Un exemple concret au Nigeria Un ancien commandant de Boko Haram, interrogé par Antonia Juelich, chercheuse en terrorisme et technologie à l'université de Cambridge, a décrit comment son groupe a utilisé l'IA pour surmonter un obstacle défensif. Lors d'une attaque contre une base militaire dans l'est du Nigeria, les combattants à moto s'étaient heurtés à un fossé ceinturant le complexe. Après avoir vu dans un film des motocyclistes franchir des ponts, ils ont interrogé un chatbot : « Nous avons donné des informations – le type de motos, la distance à franchir – et il nous a donné les étapes à suivre ». Des mécaniciens ont modifié les engins pour améliorer l'accélération et la vitesse de pointe. Les cavaliers se sont entraînés, parfois au prix d'accidents mortels, jusqu'à réussir un saut suffisant pour mener une attaque victorieuse, selon des défecteurs.
De la propagande à l'aide au combat Jusqu'à récemment, l'État islamique, Al-Qaïda et d'autres groupes utilisaient principalement l'IA dans le domaine de l'information : production de propagande, traduction, recrutement ou techniques de sécurisation. Mais des responsables américains, anciens comme actuels, et des chercheurs indépendants constatent un basculement vers un usage tactique sur le champ de bataille. L'épisode nigérian illustre cette évolution : les chatbots ne se contentent plus de diffuser de l'idéologie, ils aident à résoudre des problèmes d'ingénierie et à planifier des assauts.
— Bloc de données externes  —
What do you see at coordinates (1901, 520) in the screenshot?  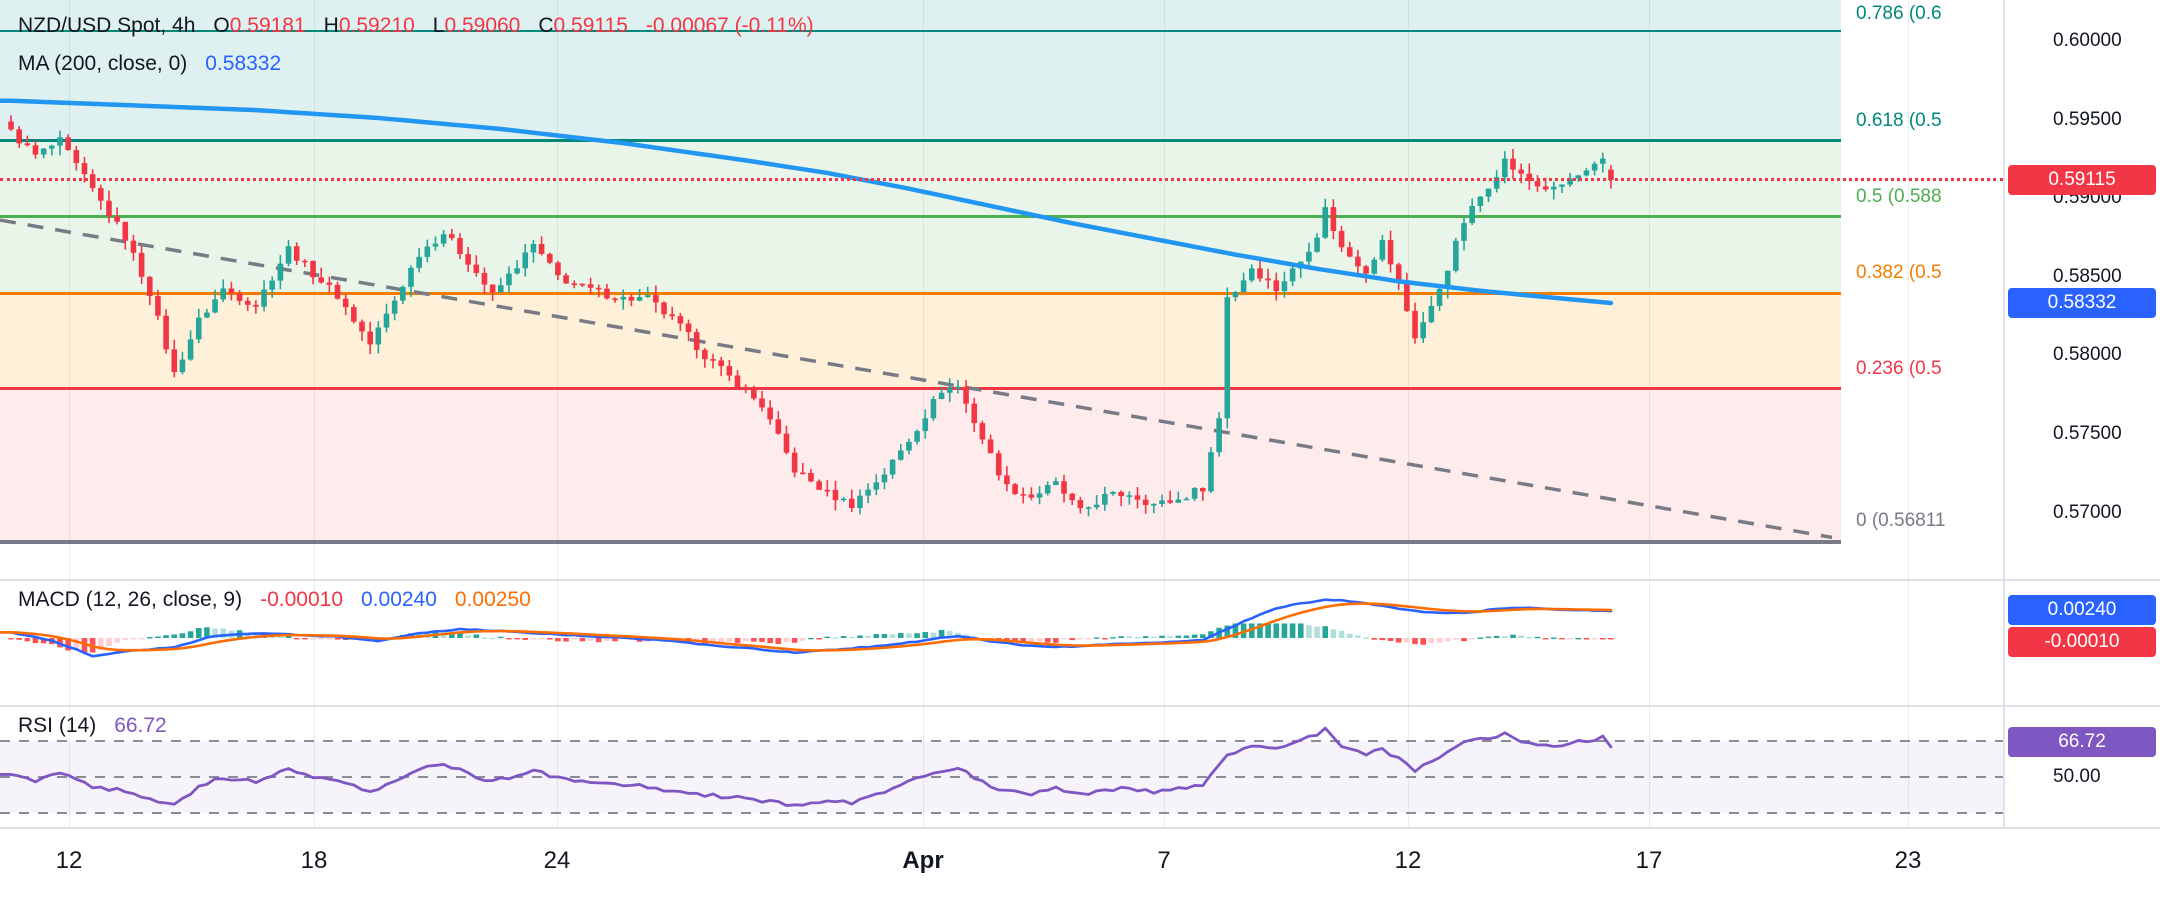 I see `fib-label-0: 0 (0.56811` at bounding box center [1901, 520].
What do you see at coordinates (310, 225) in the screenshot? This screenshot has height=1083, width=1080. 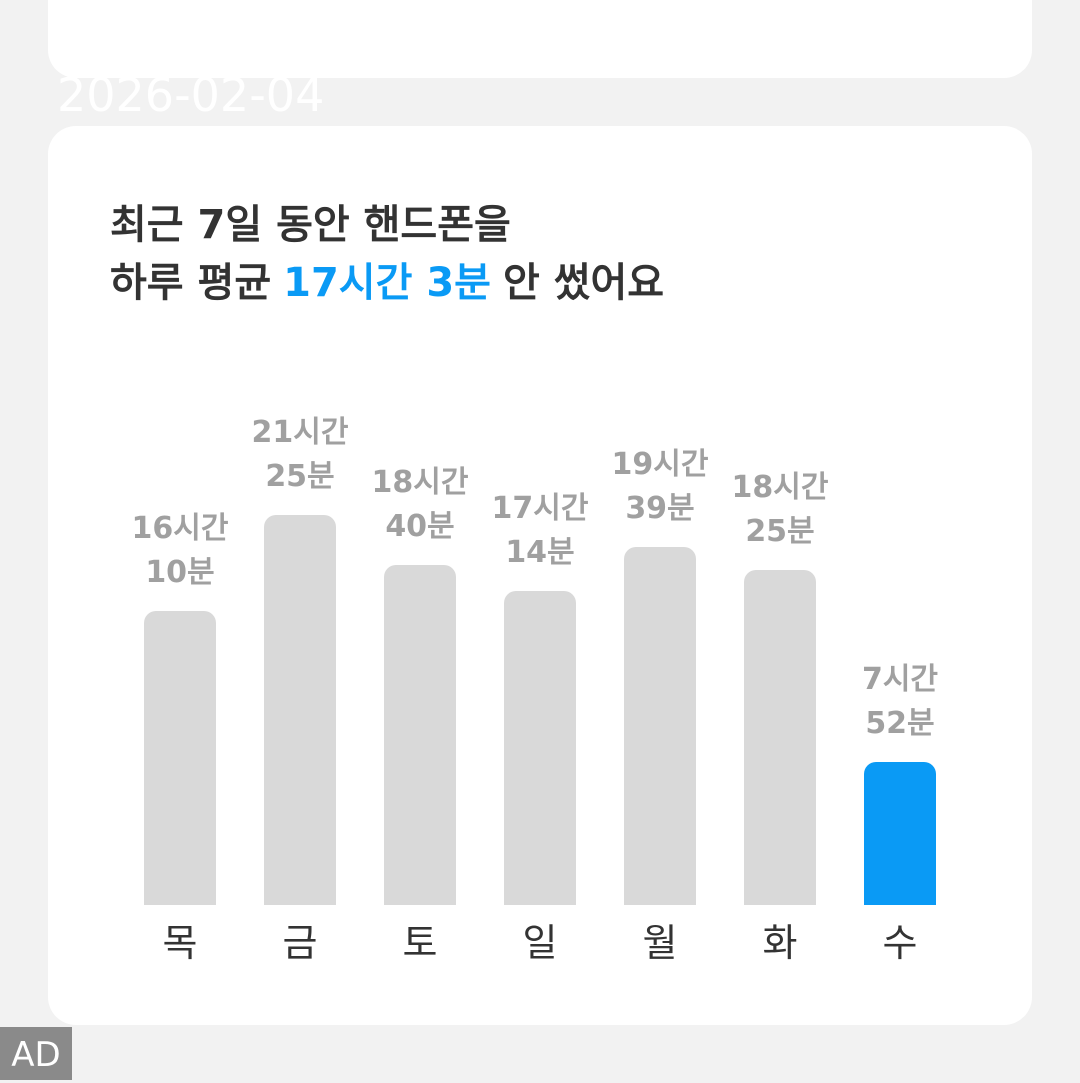 I see `title-text: 최근 7일 동안 핸드폰을` at bounding box center [310, 225].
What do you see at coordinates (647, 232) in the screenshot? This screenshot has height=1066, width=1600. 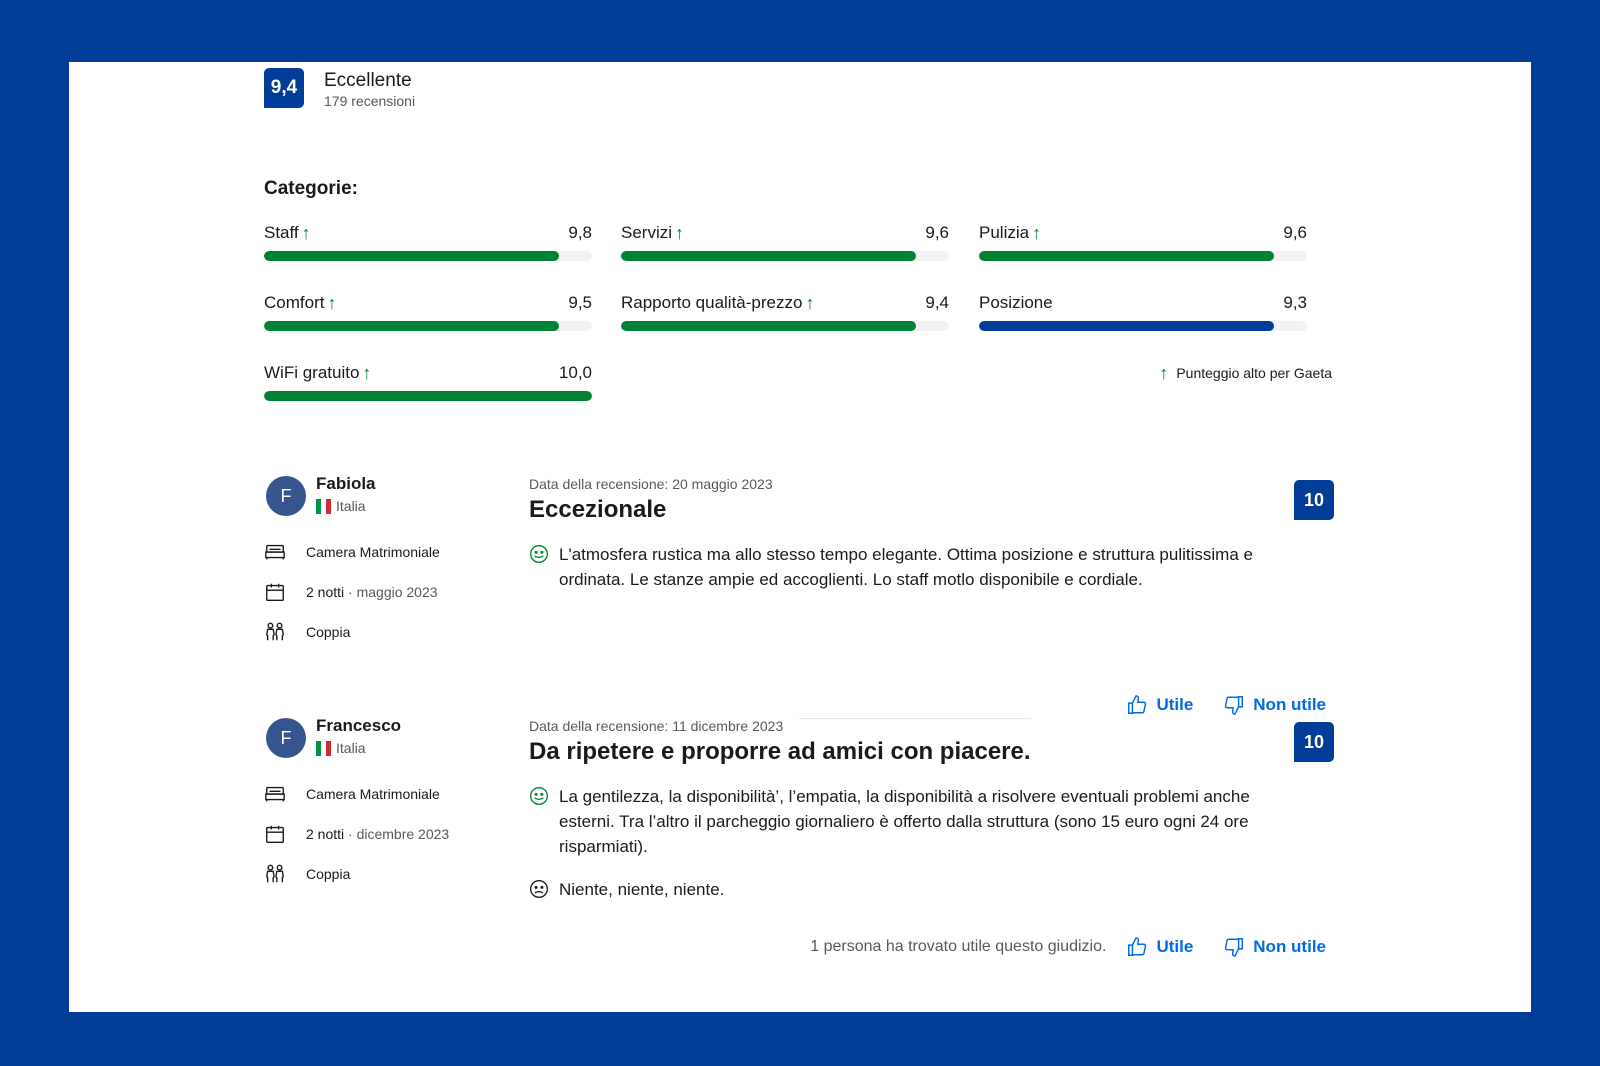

La faille du « jailbreaking » La question de la sécurité des IA génératives est au cœur des préoccupations. Les concepteurs de modèles comme ChatGPT intègrent des garde-fous pour empêcher les usages malveillants. Pourtant, de multiples tests ont montré qu'en formulant les requêtes de manière détournée – une technique appelée « jailbreaking » – des utilisateurs parviennent à obtenir des instructions pour fabriquer des explosifs, des armes biologiques ou dissimuler des traces. Le fabricant de ChatGPT, OpenAI, définit le jailbreaking comme « les tentatives d'un acteur malveillant d'inciter le modèle à fournir un contenu interdit ». Le rapport de Tech Against Terrorism confirme que cette vulnérabilité concerne une proportion non négligeable des chatbots disponibles.
Un défi pour l'industrie Les experts estiment que ces usages émergents posent un défi majeur aux entreprises d'IA et aux autorités. Les mécanismes de filtrage actuels peuvent être contournés par des requêtes progressives et patientes. Les groupes terroristes, qui ont toujours été des adopteurs précoces de technologies – comme les drones modifiés utilisés par l'État islamique dès 2017 – semblent désormais intégrer l'IA dans leur boîte à outils opérationnelle. La frontière entre outil de communication et arme tactique s'amincit, exigeant une réponse coordonnée des industriels, des États et des organismes de sécurité.